Xuan Zeng (Senior Member, IEEE) received the B.S. degree in physics and the M.S. degree in electrical engineering from Fudan University, Shanghai, China, in 1982 and 1985, respectively, and the Ph.D. degree in electrical and computer engineering from the University of Illinois at Urbana-Champaign, Urbana, IL, USA, in 1990. He is currently a Full Professor with the Microelectronics Department, Fudan University, where she served as the Director of the State Key Laboratory of Application Specific Integrated Circuits (ASIC) and Systems from 2008 to 2012. She was a Visiting Professor with the Department of Electrical Engineering, Texas A&M University, College Station, TX, USA, and the Microelectronics Department, Technische Universiteit Delft, Delft, The Netherlands, in 2002 and 2003, respectively. Her current research interests include analog circuit modeling and synthesis, design for manufacturability, high-speed interconnect analysis and optimization, and circuit simulation.

Prof.
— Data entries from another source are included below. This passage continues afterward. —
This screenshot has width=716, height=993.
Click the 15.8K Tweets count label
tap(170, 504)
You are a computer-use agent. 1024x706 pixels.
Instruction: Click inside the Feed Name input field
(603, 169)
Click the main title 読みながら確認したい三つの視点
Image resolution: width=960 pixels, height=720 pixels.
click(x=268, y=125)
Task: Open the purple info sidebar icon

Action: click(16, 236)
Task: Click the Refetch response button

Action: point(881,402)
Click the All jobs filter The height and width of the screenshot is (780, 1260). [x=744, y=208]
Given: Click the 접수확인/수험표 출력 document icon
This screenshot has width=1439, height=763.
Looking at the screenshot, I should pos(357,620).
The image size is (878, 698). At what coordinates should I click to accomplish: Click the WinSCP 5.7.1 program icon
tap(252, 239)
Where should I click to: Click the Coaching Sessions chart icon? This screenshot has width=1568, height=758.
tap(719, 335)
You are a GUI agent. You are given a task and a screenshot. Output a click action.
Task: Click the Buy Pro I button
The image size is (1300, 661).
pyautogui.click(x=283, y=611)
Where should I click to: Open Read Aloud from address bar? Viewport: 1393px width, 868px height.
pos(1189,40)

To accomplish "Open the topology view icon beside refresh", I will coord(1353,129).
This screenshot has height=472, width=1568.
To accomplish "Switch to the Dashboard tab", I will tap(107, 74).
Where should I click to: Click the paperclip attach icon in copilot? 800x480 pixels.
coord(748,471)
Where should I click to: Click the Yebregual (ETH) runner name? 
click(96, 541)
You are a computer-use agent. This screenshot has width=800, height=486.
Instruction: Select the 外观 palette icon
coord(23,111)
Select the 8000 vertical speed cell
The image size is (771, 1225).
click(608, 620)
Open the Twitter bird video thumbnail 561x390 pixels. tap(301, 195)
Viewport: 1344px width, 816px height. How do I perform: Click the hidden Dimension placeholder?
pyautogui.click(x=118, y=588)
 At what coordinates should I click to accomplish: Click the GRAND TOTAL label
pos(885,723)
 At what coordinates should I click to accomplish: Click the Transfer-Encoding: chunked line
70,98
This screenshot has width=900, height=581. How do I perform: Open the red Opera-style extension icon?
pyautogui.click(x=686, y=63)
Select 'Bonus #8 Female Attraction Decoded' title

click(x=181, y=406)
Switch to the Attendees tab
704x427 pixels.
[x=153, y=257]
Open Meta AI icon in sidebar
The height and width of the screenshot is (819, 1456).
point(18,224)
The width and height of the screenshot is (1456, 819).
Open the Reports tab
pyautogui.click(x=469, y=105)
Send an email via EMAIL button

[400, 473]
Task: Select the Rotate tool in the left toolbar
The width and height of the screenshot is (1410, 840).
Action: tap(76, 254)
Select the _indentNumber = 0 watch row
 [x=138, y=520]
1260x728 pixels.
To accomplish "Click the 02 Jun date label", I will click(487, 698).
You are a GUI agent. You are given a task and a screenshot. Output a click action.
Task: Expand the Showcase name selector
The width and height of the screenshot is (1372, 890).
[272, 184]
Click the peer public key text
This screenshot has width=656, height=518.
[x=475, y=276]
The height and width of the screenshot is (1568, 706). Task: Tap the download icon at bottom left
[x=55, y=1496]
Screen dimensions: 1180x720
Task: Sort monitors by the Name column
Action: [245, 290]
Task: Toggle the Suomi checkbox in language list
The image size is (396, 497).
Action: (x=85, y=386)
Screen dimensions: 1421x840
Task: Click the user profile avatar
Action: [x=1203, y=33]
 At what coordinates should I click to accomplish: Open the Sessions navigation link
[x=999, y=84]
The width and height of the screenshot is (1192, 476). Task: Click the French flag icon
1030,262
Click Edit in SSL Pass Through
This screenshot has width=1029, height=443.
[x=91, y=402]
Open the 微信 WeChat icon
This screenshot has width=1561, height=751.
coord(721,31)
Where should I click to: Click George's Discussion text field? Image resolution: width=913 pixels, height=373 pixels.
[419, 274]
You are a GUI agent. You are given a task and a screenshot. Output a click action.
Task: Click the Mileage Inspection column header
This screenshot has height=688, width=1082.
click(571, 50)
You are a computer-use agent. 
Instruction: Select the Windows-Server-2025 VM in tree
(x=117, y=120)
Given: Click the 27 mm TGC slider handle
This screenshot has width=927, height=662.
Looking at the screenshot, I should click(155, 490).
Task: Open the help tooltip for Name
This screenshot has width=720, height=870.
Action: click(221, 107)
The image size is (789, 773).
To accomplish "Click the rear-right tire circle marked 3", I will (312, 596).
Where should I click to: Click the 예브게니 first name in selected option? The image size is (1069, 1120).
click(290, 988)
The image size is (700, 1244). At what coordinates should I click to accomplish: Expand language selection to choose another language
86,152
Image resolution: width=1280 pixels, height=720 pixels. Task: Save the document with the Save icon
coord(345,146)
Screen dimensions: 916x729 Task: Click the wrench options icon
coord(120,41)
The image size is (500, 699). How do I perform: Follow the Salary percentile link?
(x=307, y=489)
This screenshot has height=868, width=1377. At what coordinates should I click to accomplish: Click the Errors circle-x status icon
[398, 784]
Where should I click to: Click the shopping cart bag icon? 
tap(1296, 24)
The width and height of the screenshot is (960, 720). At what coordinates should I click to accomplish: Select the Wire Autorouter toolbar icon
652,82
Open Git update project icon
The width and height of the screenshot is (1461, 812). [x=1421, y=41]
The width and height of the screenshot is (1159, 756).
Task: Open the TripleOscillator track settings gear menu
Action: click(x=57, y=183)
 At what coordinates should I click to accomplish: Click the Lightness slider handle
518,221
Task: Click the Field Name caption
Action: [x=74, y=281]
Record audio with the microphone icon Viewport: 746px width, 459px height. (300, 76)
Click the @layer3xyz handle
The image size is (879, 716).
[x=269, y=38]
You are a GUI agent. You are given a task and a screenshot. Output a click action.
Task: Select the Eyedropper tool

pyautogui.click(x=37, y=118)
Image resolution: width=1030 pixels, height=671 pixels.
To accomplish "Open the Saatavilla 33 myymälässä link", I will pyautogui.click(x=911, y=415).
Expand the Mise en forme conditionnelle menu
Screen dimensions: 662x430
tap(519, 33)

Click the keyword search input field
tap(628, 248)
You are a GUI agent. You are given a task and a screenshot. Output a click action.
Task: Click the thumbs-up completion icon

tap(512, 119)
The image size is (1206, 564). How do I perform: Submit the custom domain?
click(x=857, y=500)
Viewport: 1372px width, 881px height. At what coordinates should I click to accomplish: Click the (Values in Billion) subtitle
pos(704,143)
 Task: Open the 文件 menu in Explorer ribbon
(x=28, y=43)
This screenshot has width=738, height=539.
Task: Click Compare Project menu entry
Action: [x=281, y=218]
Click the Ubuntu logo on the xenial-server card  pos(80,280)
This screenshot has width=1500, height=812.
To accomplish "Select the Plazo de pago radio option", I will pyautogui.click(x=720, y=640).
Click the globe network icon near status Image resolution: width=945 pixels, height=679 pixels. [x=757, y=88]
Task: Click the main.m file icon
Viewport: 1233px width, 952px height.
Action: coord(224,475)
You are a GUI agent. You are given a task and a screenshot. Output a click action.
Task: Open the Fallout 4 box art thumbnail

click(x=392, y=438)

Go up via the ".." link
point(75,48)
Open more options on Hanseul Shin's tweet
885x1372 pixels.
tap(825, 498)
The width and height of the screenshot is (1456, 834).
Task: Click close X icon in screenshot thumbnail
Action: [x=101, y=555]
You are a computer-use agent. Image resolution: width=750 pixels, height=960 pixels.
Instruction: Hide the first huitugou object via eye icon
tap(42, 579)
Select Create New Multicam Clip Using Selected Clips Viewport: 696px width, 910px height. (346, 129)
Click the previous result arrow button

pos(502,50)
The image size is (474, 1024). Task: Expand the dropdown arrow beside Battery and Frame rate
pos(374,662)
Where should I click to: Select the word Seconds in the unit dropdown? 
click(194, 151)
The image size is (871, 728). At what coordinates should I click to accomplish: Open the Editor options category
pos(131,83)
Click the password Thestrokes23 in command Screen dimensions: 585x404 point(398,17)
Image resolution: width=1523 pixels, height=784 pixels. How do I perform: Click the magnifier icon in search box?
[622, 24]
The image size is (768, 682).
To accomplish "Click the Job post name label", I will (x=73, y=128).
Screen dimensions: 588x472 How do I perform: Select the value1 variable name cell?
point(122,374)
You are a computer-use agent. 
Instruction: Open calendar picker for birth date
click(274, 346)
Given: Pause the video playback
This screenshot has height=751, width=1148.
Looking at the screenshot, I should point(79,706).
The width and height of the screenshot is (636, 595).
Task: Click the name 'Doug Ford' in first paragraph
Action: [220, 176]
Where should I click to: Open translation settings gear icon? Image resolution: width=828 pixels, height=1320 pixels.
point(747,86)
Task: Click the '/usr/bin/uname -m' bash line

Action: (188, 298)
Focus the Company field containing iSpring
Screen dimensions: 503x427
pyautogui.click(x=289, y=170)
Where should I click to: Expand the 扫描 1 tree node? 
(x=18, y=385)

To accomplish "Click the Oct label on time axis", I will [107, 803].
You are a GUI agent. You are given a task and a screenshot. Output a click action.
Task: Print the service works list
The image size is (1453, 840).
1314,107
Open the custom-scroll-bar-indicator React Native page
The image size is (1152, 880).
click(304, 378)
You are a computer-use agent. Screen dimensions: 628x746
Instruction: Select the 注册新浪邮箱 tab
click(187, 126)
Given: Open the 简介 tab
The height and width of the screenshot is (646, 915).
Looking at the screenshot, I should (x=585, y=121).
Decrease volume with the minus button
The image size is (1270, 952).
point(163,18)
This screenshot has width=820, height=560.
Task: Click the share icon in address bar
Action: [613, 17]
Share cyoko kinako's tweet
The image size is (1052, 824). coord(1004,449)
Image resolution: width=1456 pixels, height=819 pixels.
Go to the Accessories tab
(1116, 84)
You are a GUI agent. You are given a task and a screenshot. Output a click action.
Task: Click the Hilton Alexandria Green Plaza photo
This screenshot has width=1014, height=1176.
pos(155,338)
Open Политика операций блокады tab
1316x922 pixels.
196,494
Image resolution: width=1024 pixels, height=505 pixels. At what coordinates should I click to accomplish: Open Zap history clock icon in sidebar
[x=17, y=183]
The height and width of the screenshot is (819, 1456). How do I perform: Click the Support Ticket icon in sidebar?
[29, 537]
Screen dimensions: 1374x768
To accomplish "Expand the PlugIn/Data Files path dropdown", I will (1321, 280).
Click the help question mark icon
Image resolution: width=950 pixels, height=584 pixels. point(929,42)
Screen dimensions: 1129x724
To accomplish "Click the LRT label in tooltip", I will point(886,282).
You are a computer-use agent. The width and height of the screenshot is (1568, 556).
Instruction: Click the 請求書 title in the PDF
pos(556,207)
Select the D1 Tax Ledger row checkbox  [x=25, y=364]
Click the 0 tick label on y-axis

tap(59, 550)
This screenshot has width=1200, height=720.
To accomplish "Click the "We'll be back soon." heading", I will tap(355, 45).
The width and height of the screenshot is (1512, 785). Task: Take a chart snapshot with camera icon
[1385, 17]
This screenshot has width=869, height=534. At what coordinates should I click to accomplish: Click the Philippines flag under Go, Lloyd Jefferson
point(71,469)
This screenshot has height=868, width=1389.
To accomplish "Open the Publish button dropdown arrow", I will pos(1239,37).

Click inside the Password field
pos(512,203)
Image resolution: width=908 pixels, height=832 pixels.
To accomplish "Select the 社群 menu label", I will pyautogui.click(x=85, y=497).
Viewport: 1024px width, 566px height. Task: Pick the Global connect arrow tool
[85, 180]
Zeng received the Changjiang Distinguished Professor with the Ministry of Education Department of China in 2014, the Chinese National Science Funds for Distinguished Young Scientists in 2011, the First-Class of Natural Science Prize of Shanghai in 2012, the 10th For Women in Science Award in China in 2013, and the Shanghai Municipal Natural Science Peony Award in 2014. She received the Best Paper Award from the 8th IEEE Annual Ubiquitous Computing, Electronics and Mobile Communication Conference 2017. She is an Associate Editor of IEEE TRANSACTIONS ON CIRCUITS AND SYSTEMS—PART II: EXPRESS BRIEFS, IEEE TRANSACTIONS ON COMPUTER-AIDED DESIGN OF INTEGRATED CIRCUITS AND SYSTEMS, and ACM Transactions on Design Automation of Electronic Systems.